Metia Interactive’s Maru Nihoniho and NHNZ/Runaway Play’s Tim Nixon presented sessions about serious gaming at the conference, one focused on e-therapy game SPARX, the other on the joys of the natural environment.
Set firmly at the serious end of serious gaming, SPARX has won a United Nations’ World Summit Award in the e-Health and Environment category. The awards are, in the UN’s words, to “promote best practice in e-Content production and creativity in innovative Internet applications”.
Last month the game was featured on the cover of the highly-respected British Medical Journal, which stated
Adolescents suffering from depression can benefit just as much from specialised computer therapy as they do from one-to-one therapy with a clinician, a study published on bmj.com finds.
Nihoniho worked with a team headed by Assoc Prof Sally Merry from The University of Auckland, creating the game with funding from the Ministry of Health.
SPARX is an animated 3D game where users learn real-life skills by solving challenges to rid a fantasy world from gloom and negativity. Culturally-relevant elements have been incorporated into the game world to ensure the programme has wide cultural acceptability.
The seven-level game is based on the principles of Cognitive Behavioural Therapy, a form of psychotherapy that emphasis the important role of thinking positively. It was designed to be played over a period of seven weeks, and the lessons learned tested in the real world in between, which mirrors conventional treatment for depression.
Data is captured during the game which can be made available to clinicians if necessary and, depending on how a player is responding within the game, the game can stop and offer the player the suggestion they see a counsellor.
The BMJ reported the trials of the game in some detail.

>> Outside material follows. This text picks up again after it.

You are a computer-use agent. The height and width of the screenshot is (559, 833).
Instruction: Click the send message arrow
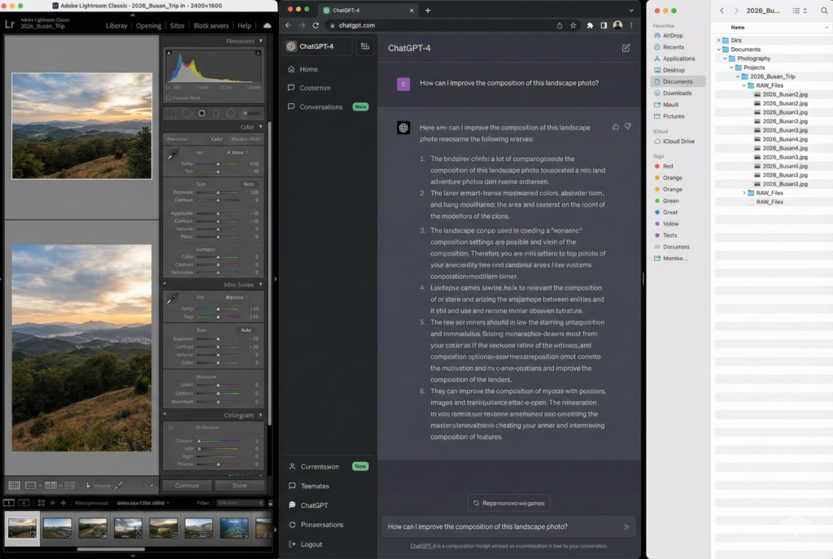coord(626,526)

Without going too deep, SPARX was assessed as being as effective as usual care in reducing symptoms of depression and anxiety by at least a third. More significantly, a higher number of people in the SPARX test group recovered completely (44%) compared with 26% in conventional care.

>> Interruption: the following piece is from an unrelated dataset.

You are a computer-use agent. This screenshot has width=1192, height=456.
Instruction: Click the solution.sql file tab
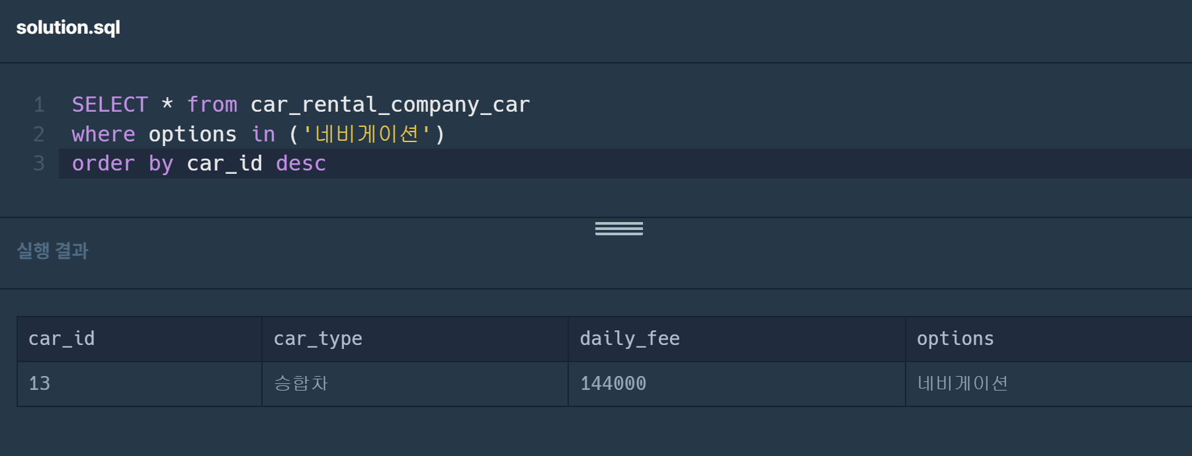click(x=68, y=28)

The game was developed as a NZ-specific tool, incorporating a range of culturally-specific elements, although since its release the University of Auckland has received enquiries from the UK and Australia about localising it for other countries.
At the less serious end of serious gaming, Tim Nixon enthused and inspired during his Better Living Through Games presentation.
Runaway Play is now two and a half years old, set up by NHNZ to support its programming and to offer the opportunity ona different platform to engage with and, hopefully, become inspired about the natural environment.
Nixon suggested the serious games arena was a continuum, from “hard simulation” (dry, curriculum-based) through “tools” (eg Zombies Run, “get your exercise wrapped in a narrative of a zombie holocaust”) and “setting” (eg Civilization and Assassin’s Creed, both set in realworld historical environments and feeding players a certain amount of factual information about those settings) to “parable” (using completely fictional environments to relate a realworld concept, eg Mass Effect).
He positioned Runaway’s work in the “setting” segment of the continuum, with the company created in the belief that connecting with the real world gives a game substance. Since NHNZ’s work is more-or-less 100% based on the natural environment, that gave Runaway solid ground on which to build. “Know what your niche market is and stick to it.”
Nixon offered up two of Runaway’s games, Flutter and Howling Mouse, as examples of the approach.
Flutter was originally launched as a Facebook game, although it was taken down at the end of last year and now is being developed and expanded for Android and iOS iterations.
About butterflies, Nixon was clear it was “not trying to make an educational game for the school curriculum” but “all the creatures are as they are in the real world. We want to entertain and people to enjoy [the game] and learn along the way.”
During its life on Facebook, Runaway ran promotions to incentivise engagement, including a deal with a realworld butterfly house, a visit to which would unlock a particular species in the game, and a much larger project with the World Wildlife Fund.
Through the WWF, Runaway hooked up with an African organisation trying to harvest brazil nuts in a sustainable manner but with poor quality storage facilities which were causing nuts to spoil.
The Flutter campaign committed NHNZ to funding new storage huts for the organisation if players collectively hit an ingame purchase target. They did, which was a positive outcome for Runaway and the brazil nut gatherers, but also for the game’s community who were “rewarded” for playing the game online with a positive realworld outcome.
The second game was Howling Mouse, about a freaky little critter, which again met the standard of accurately representing the environment and its inhabitants. Developed with National Geographic, it’s straight to iOS and available here.
Nixon concluded with the observation that Runaway wants people to care about and feel a sense of responsibility for the natural world from its games, and that sense of purpose – to drive a particular set of feelings or responses in players – was at the core of all successful games.